« L’éolien révèle les problèmes existants »
L’éolien est-il devenu un thème du débat public à part entière ?
Dans les débats sur l’énergie, c’est le cas. D’un sujet relativement confidentiel il y a quelques années, il s’est progressivement étendu et a explosé cette année. Dans certains territoires comme la Champagne, les Corbières, les Hauts-de-France, où l’on a posé beaucoup d’éoliennes, il y a un ras-le-bol d’une bonne partie des habitants. Mais elles sont maintenant présentes dans tout le pays. Plusieurs livres et documentaires à charge sont aussi sortis au printemps. Et au-delà du RN, des politiques comme Xavier Bertrand (ex-LR) ont pris position. On en arrive là aujourd’hui parce que, depuis dix ans, des associations locales mènent cette contestation sans trouver de relais nationaux, alors que l’éolien cristallise plein d’enjeux dans des parties du pays longtemps délaissées. Parallèlement, la montée en puissance des écologistes provoque des réactions, notamment du lobby nucléaire, ce qui donne des arguments à certains opposants aux éoliennes.

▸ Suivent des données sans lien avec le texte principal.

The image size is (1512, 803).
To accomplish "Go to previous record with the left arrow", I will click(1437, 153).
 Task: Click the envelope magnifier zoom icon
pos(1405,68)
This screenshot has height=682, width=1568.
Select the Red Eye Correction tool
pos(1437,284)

Est-ce que les anti-éoliens sont proches du RN ?
L’extrême-droite a toujours fait son lit des colères existantes. Ça ne veut pas dire que tous les anti-éoliens sont des fachos ! Il y a plutôt quelque chose, dans leur positionnement, qui est proche des gilets jaunes. Ils se sentent dépossédés de leurs territoires. Ils se disent : « Vous nous avez enlevé les écoles, les hôpitaux, la poste… Et maintenant vous voulez nous prendre le paysage, la seule chose qui nous reste ? » Ce ne sont pas forcément des « nimbistes » (2), mais des gens qui réagissent à un sentiment de dépossession. Après, il est clair que le thème de la conservation du paysage penche plutôt vers la droite. Et la logique des « petits contre les gros » peut aussi glisser vers le poujadisme. Mais en général les anti-éoliens ne veulent pas être récupérés, ils savent que ça décrédibilise leur discours.

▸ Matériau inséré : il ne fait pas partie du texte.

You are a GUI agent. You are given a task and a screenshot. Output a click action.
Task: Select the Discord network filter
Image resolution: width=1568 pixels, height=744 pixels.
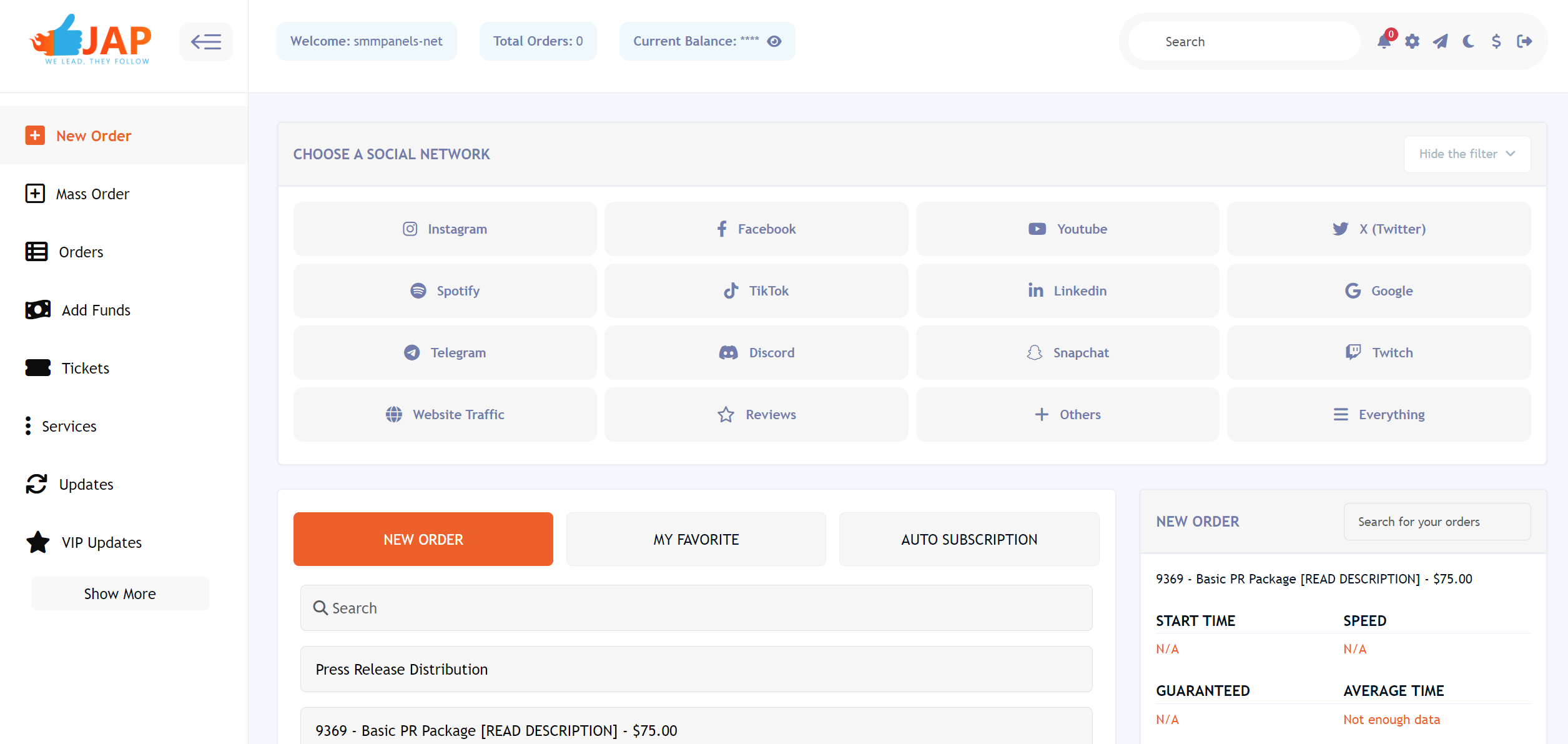click(756, 352)
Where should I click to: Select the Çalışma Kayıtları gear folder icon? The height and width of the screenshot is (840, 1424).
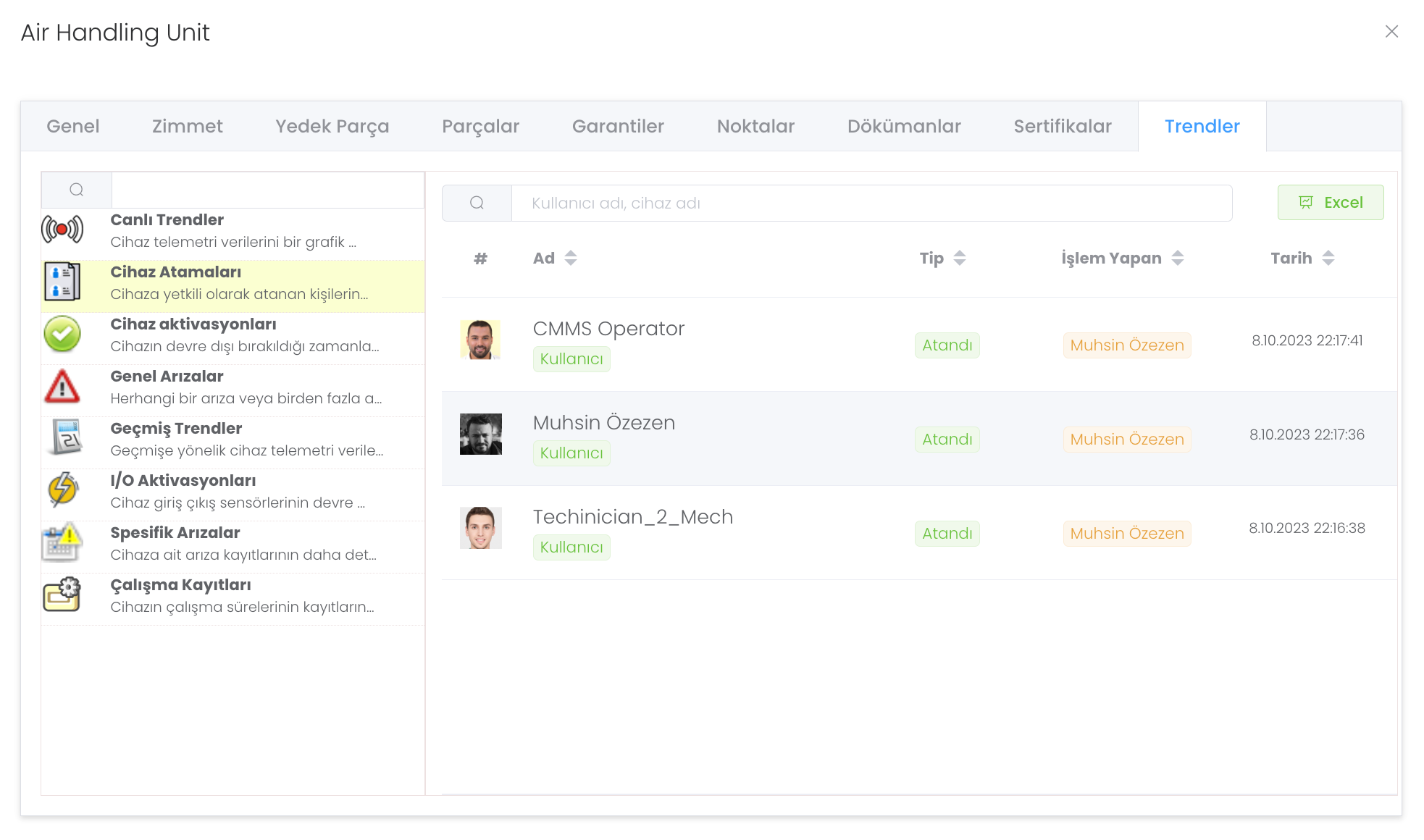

Comment les écologistes se positionnent-ils sur la question ?
Les choses commencent à bouger. On a vu lors de la primaire d’EELV des positionnements différents parmi les cinq candidats : les écologistes se sont rendus compte qu’on ne pouvait pas imposer les choses d’en haut, sans concertation, qu’il y avait là un problème de démocratie et de modèle de planification. Mais ils ont besoin de temps pour vraiment repenser l’éolien. Par ailleurs, dans certains territoires, dans l’Hérault, l’Aveyron ou l’Aude, il y a aussi des associations environnementalistes qui se positionnent contre les éoliennes, parce qu’il y a parfois de vrais problèmes avec certains oiseaux, comme en mer quand elles sont positionnées sur des couloirs migratoires. La critique peut aussi venir des communautés libertaires locales, et des liens se tissent avec les réseaux de lutte contre les compteurs Linky ou la 5G. En fait le mouvement anti-éolien a la sociologie de l’endroit où l’on installe des éoliennes ! Donc on y retrouve des propriétaires, des naturalistes, des anarchistes…

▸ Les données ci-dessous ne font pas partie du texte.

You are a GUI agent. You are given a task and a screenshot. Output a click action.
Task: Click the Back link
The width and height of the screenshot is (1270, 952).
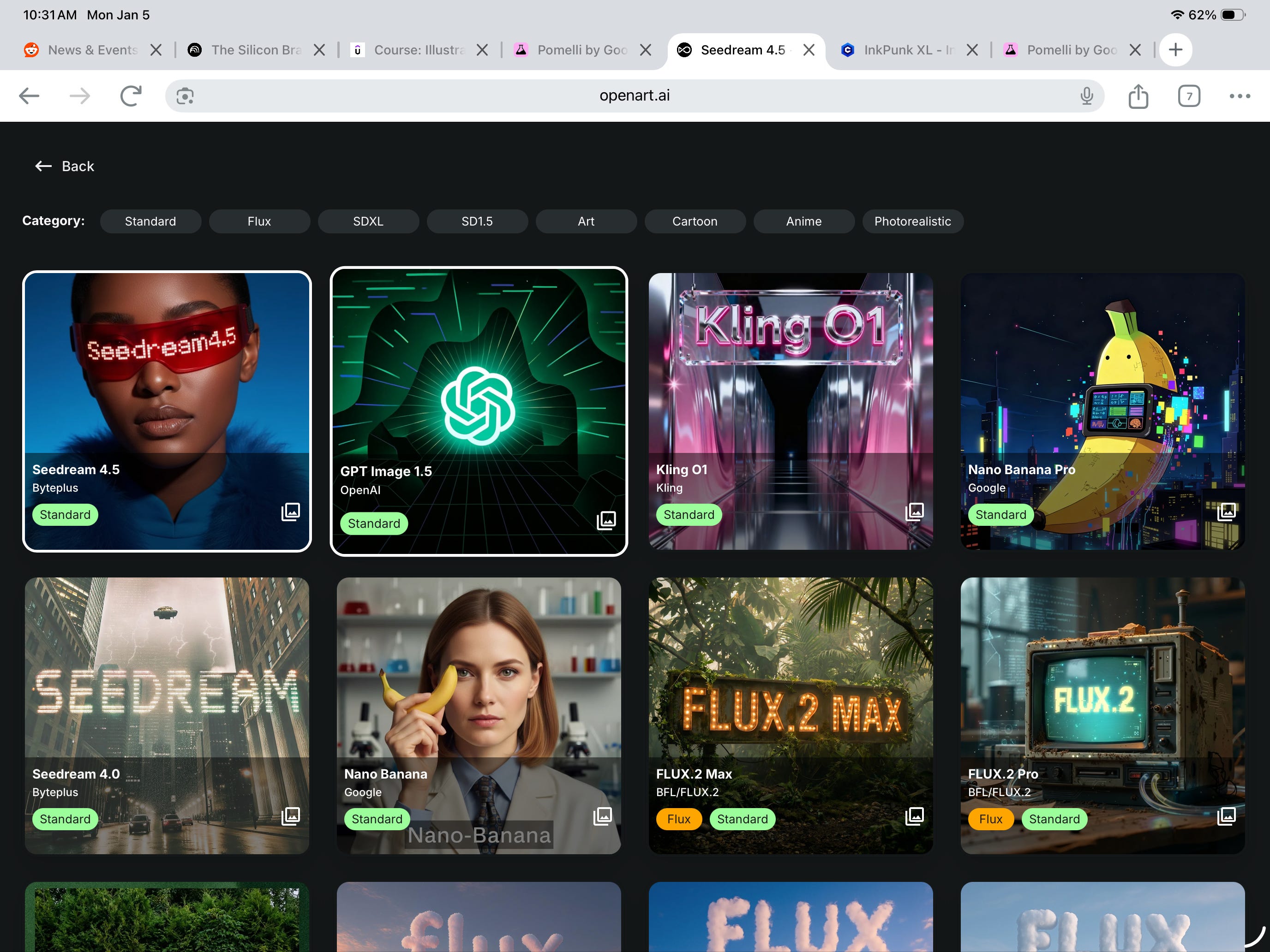(x=65, y=167)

La question de l’éolien peut-elle être déterminante au niveau électoral, notamment en Paca ?
Dans l’Aude ou l’Aveyron, quelques mairies ont basculé sur un positionnement anti-éolien en effet. Mais il n’y a pas d’exemple en Paca, où l’éolien est encore peu développé. Globalement, cela reste quand même un débat minoritaire, la majorité des gens ne s’y intéressent pas ou peu. Cette question agit plutôt comme un révélateur de problèmes déjà existants, mais ne fait pas la bascule. Le RN n’a d’ailleurs pas fait des scores énormes dans les communes où les anti-éoliens sont très présents.
Propos recueillis par Nina Hubinet
1. Les mirages de l’éolien, de Grégoire Souchay, Seuil, Coll. Reporterre, 128 pages, 12 euros.
2. Tenants de la logique « not in my backyard », « pas dans mon jardin ».